Серый ухмыльнулся. Присел рядом. Под его сутулой гигантской фигурой лавочка слабо скрипнула.
— Как дела? — спросил он.
— Нормально.
— Семья и школа?
Я промолчал.
— Ну что, что, не тяни.
— Знаешь, Бревно, — сказал я, — во флоте есть такая команда «все вдруг».
— Такую команду мы знаем, — печально сказал он, глядя на меня. — Никаких перемен?
— Нет.
— Ну что же… — сказал Серый. — Курс прежний, ход задний. У меня тоже неприятности. Обштопывают они нас.
— Кто? — спросил я.
— Американы. Я ведь недавно посмотрел ряд их работ по озону…
Серый замотал головой, будто в горе. Боже мой, все занимаются делом! Все, кроме меня!

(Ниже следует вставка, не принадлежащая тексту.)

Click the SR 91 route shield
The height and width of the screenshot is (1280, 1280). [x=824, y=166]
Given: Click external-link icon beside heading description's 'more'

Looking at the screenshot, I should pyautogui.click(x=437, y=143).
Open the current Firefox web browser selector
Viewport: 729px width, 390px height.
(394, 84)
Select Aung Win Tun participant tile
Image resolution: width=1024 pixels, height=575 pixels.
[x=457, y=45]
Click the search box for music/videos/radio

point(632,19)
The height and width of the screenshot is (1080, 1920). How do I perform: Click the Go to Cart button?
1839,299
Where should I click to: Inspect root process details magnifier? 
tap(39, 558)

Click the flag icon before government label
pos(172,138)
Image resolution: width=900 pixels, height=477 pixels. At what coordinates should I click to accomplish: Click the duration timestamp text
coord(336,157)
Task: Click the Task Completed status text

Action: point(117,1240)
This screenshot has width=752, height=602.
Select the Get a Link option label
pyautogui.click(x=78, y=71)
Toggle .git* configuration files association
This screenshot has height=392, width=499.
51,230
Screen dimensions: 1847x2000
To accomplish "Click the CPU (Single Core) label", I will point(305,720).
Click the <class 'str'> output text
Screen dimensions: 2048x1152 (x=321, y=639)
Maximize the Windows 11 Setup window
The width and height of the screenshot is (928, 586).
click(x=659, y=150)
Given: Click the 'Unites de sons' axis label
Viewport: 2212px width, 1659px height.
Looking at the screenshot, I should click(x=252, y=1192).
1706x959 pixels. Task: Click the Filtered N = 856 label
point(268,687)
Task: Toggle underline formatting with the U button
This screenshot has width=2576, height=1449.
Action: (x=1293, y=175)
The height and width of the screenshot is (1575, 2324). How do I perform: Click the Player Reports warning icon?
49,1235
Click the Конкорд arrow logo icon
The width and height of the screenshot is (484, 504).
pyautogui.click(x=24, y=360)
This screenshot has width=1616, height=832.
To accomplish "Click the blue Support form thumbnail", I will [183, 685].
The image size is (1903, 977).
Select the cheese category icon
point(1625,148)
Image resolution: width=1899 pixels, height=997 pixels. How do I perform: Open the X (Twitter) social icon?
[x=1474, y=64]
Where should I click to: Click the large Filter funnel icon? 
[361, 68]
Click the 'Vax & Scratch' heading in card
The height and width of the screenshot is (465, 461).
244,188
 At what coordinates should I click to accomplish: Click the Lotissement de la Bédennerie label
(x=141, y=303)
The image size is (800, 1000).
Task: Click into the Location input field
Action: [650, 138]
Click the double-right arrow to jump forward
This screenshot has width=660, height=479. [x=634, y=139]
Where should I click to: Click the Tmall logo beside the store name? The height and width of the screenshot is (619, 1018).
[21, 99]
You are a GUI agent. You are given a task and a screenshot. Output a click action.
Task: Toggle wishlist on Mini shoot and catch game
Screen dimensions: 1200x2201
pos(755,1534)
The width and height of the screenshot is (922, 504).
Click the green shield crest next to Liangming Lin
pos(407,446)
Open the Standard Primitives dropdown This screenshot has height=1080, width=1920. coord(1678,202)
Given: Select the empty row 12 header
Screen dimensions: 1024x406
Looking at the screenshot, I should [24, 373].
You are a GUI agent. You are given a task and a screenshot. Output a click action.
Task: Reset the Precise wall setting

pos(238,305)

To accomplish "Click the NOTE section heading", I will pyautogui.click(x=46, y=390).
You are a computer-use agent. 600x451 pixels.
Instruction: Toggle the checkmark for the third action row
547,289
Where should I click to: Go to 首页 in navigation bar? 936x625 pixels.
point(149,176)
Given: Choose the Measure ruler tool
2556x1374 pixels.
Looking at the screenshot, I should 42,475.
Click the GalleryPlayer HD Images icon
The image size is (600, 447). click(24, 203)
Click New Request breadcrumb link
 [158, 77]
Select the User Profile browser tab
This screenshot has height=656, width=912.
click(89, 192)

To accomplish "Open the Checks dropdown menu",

В маленькой пристройке кафе, где на нарах жили человек пятнадцать, был уже готов крепчайший и горячий чай. На электрической плите в огромном армейском баке топился снег. Светка, хозяйка хижины, увидев меня, недовольно сказала:
— Явился, гусь! Сегодня пролетел мимо меня с какой-то блондинкой, даже не поздоровался. Паша, совести у тебя нет!
Я сел за стол. Я был среди своих.
Утром мы проснулись от грохота. Узкие и высокие, словно готические, окна жилой пристройки были совершенно заметены до самого верха. В ротонде кафе по огромным зеркальным окнам неслись снизу вверх снега, полосы и потоки снега, будто там, у подножья стены, стояли огромные вентиляторы. С неимоверной быстротой росли островерхие сугробы с сабельными тонкими гребними. Стекла дрожали. Каждые полчаса надо было откапывать входную дверь. Погас свет. Мы расчистили камин в центре кафе и пытались его разжечь. Дым под потолком плавал синими беспокойными озерами. С Донгуза и Накры шли лавины. Мы готовились рубить деревянный настил палубы на дрова. Рев стоял над миром. Это Эльбрус приветствовал весну.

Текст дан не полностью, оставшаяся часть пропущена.